◆ DOCUMENT SEGMENT
The 2009 Sunoco Red Cross Pennsylvania 500 was a NASCAR Sprint Cup Series stock car race held on August 3, 2009, at Pocono Raceway in Long Pond, Pennsylvania. Contested over 200 laps, it was the twenty-first race of the 2009 Sprint Cup Series season. Denny Hamlin, driving for Joe Gibbs Racing, won the race.

It took three hours fifty-seven minutes to complete. Juan Pablo Montoya was humbly given a second-place finish by being .869 seconds slower than Hamlin. Eight drivers failed to finish the race; including last-place finisher Mike Wallace who parked his car on lap 13. Derrike Cope's vehicle was too slow to qualify for the race. Previous-day rain forced a competition caution on lap 22; most other yellow flags after this one were mainly for debris or accidents. Nearly 20% of the race was held under the caution flag; with a green flag run lasting an average of nearly 15 laps.

◆ WHAT THE EXERCISE ASKS
Reproduce word for word the part of the Pocono race summary starting at "The 2009 Sunoco" and ending at "won the race.".

◆ DATASET CONTENT
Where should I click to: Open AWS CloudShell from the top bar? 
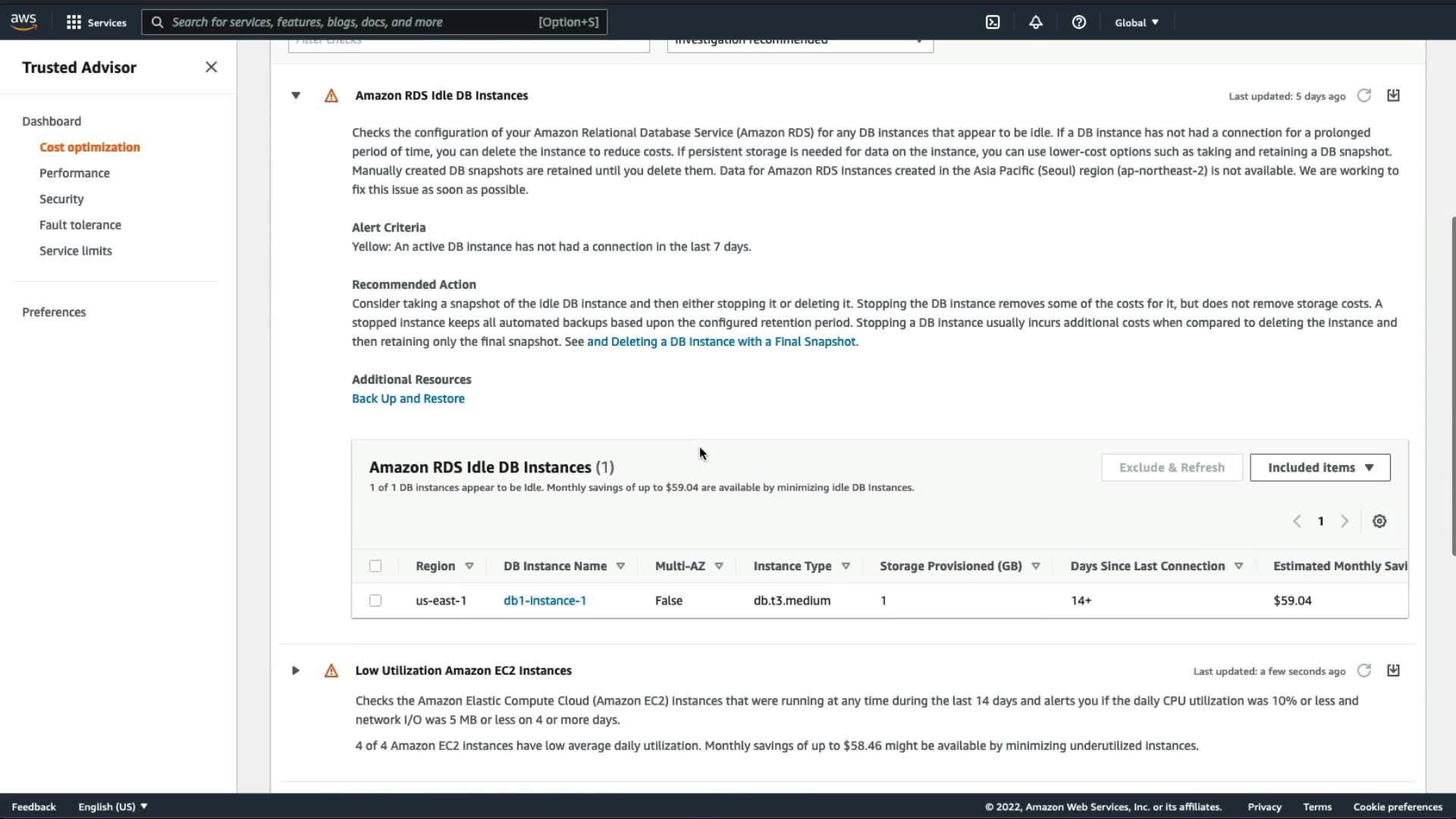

◆ COMPLETE ANSWER
The 2009 Sunoco Red Cross Pennsylvania 500 was a NASCAR Sprint Cup Series stock car race held on August 3, 2009, at Pocono Raceway in Long Pond, Pennsylvania. Contested over 200 laps, it was the twenty-first race of the 2009 Sprint Cup Series season. Denny Hamlin, driving for Joe Gibbs Racing, won the race.